_The records_.
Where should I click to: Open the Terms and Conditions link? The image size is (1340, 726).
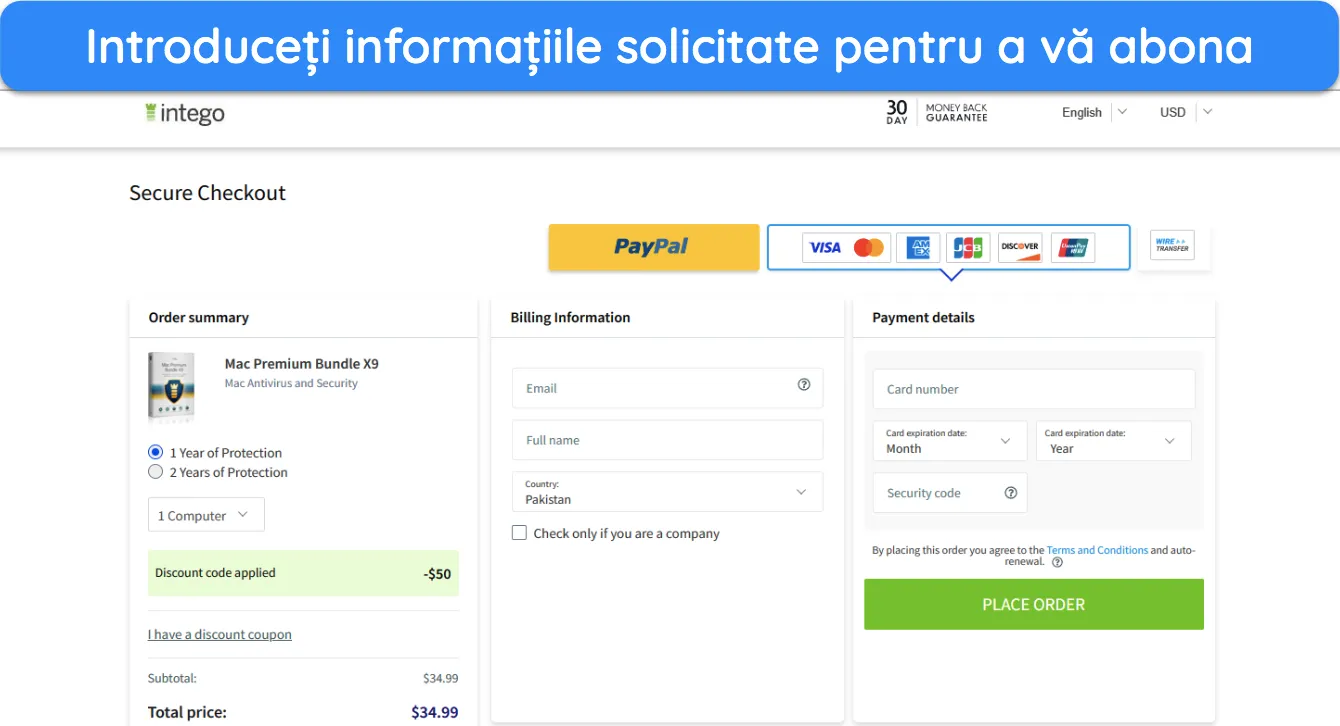[1097, 550]
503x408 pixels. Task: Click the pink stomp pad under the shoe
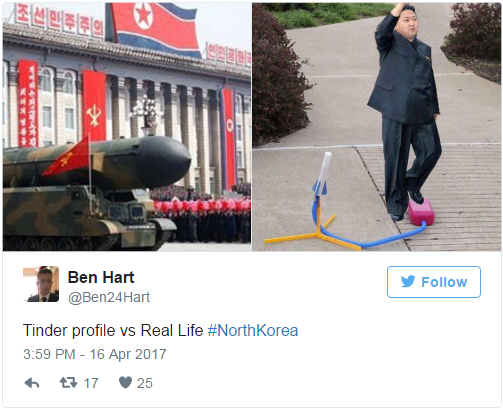pos(421,212)
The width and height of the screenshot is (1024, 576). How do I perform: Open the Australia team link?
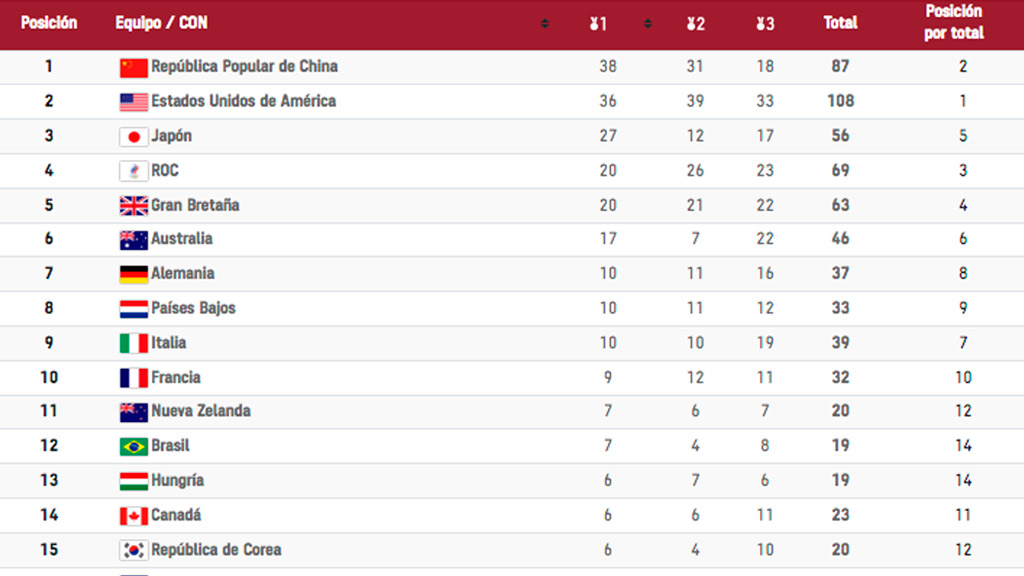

_Written request_.
Rewrite all of the records above as a numbered list without any blank lines, and leave the pictures out of your answer.

_Result for this exercise_.
1. Where should I click to: Open the Terms and Conditions link? The image size is (1340, 726).
2. [1097, 550]
3. 503x408 pixels. Task: Click the pink stomp pad under the shoe
4. pos(421,212)
5. The width and height of the screenshot is (1024, 576). How do I perform: Open the Australia team link?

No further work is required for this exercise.